演習課題
下記の資料のうち、「Where should I」を含む行に始まり資料の末尾で終わる部分を、両端の行も含めて一字一句違えずに打ち直してください。画像は解答に含めないでください。

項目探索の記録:
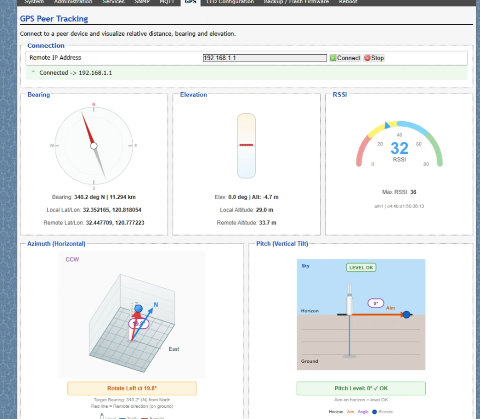Click the antenna device icon in Pitch view
Image resolution: width=480 pixels, height=419 pixels.
(349, 300)
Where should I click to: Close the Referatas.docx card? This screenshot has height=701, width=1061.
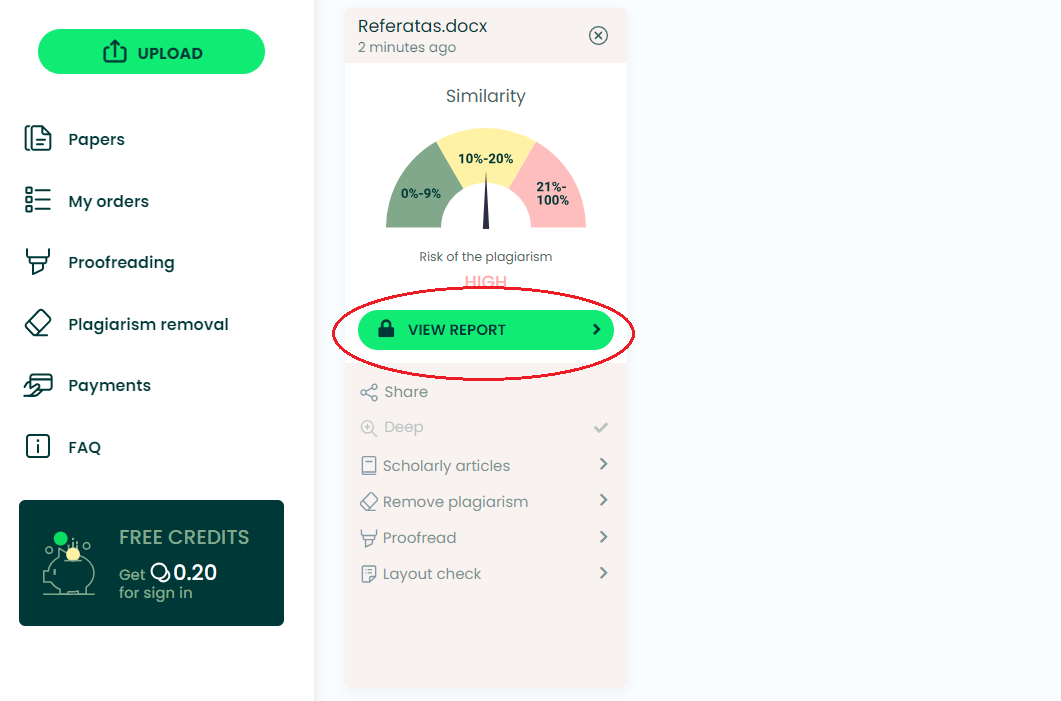coord(598,36)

解答
Where should I click to: Close the Referatas.docx card? This screenshot has height=701, width=1061.
coord(598,36)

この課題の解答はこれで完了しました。